THE TASK: The lines to copy run from the one containing "You are a computer-use" to the last line of the entries; output those lines exactly and only them, without pictures.

MATERIAL FOR THE TASK:
----

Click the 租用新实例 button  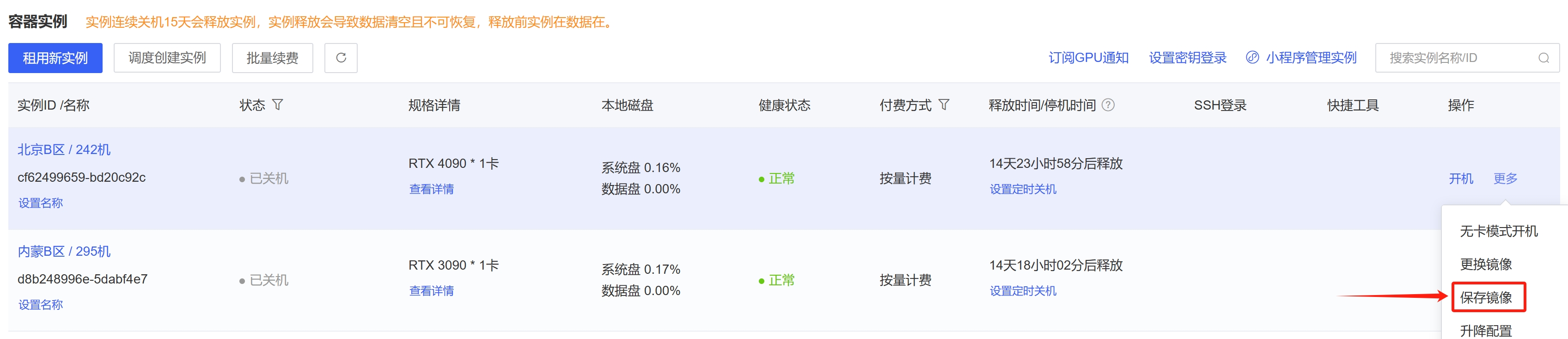click(55, 58)
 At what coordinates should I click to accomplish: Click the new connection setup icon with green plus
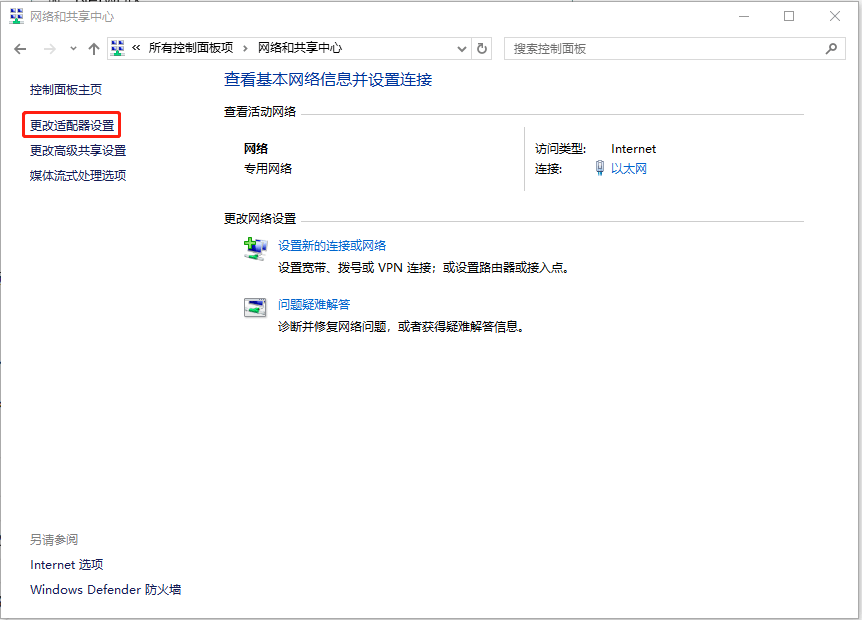click(x=254, y=247)
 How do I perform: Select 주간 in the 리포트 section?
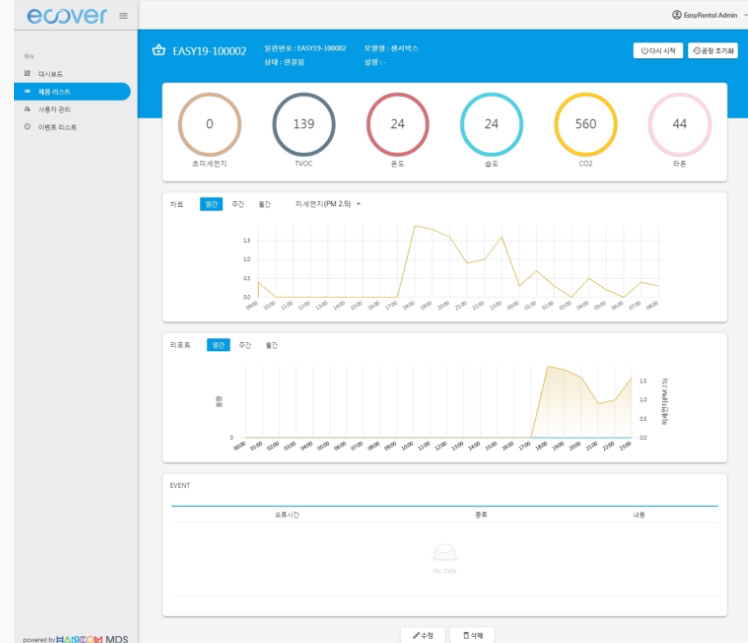click(x=244, y=345)
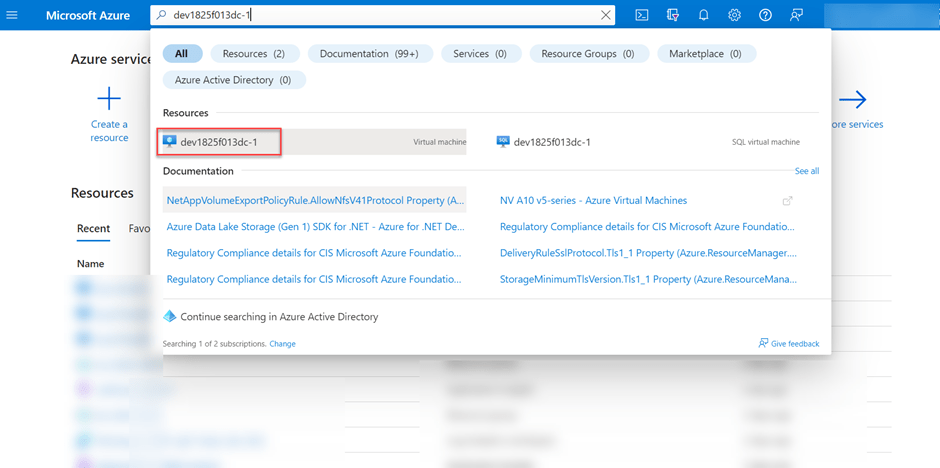Click the Feedback icon in the top bar
Screen dimensions: 940x468
pyautogui.click(x=797, y=15)
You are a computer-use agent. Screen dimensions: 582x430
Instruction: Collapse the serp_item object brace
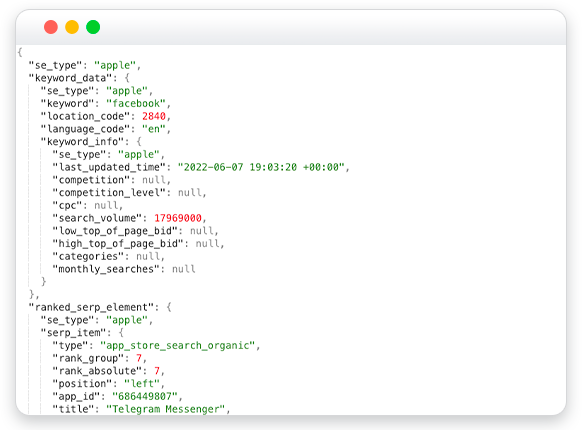coord(121,332)
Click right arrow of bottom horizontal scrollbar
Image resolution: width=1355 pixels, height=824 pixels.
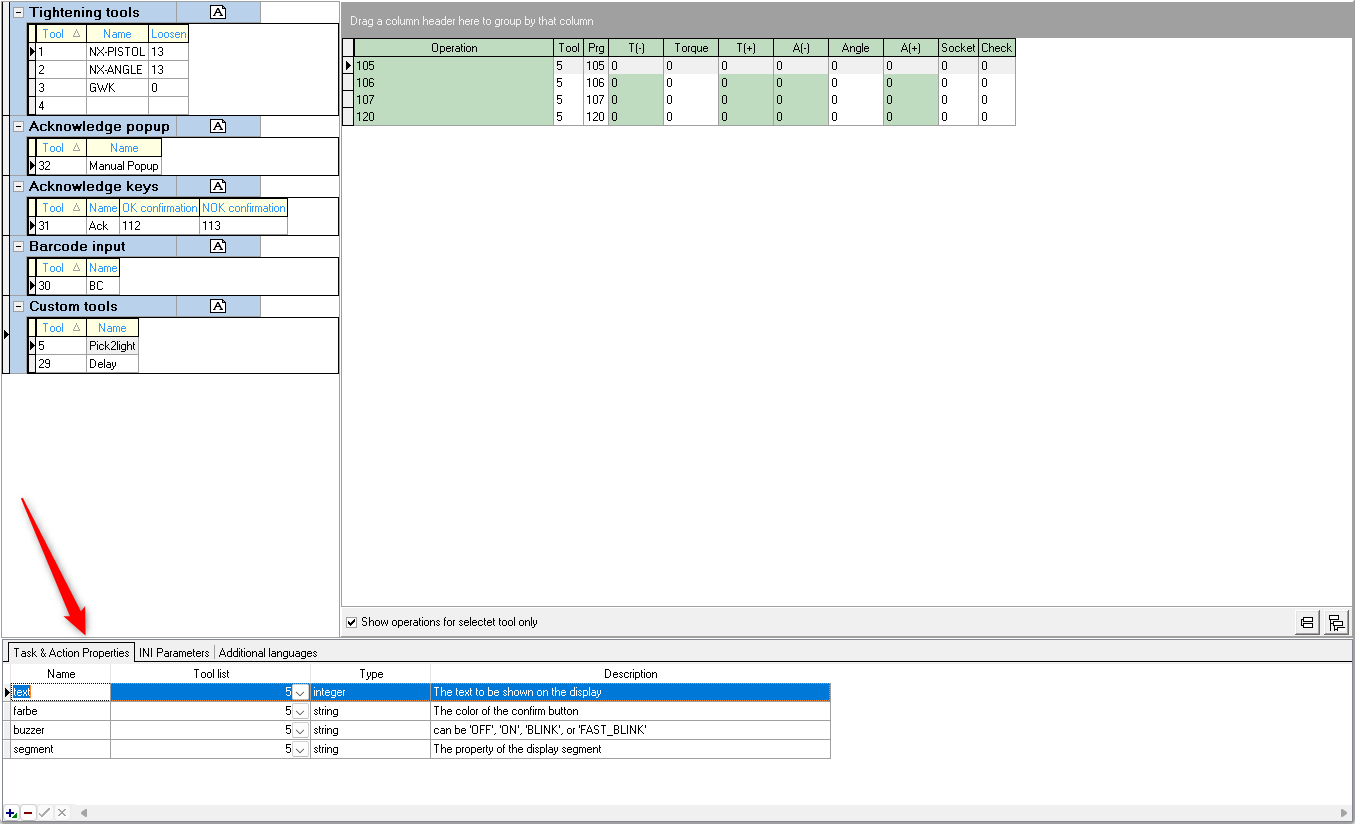[x=1344, y=813]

----

TASK OUTPUT:
You are a computer-use agent. Screen dimensions: 582x430
Instruction: Collapse the serp_item object brace
coord(121,332)
Click right arrow of bottom horizontal scrollbar
Image resolution: width=1355 pixels, height=824 pixels.
[x=1344, y=813]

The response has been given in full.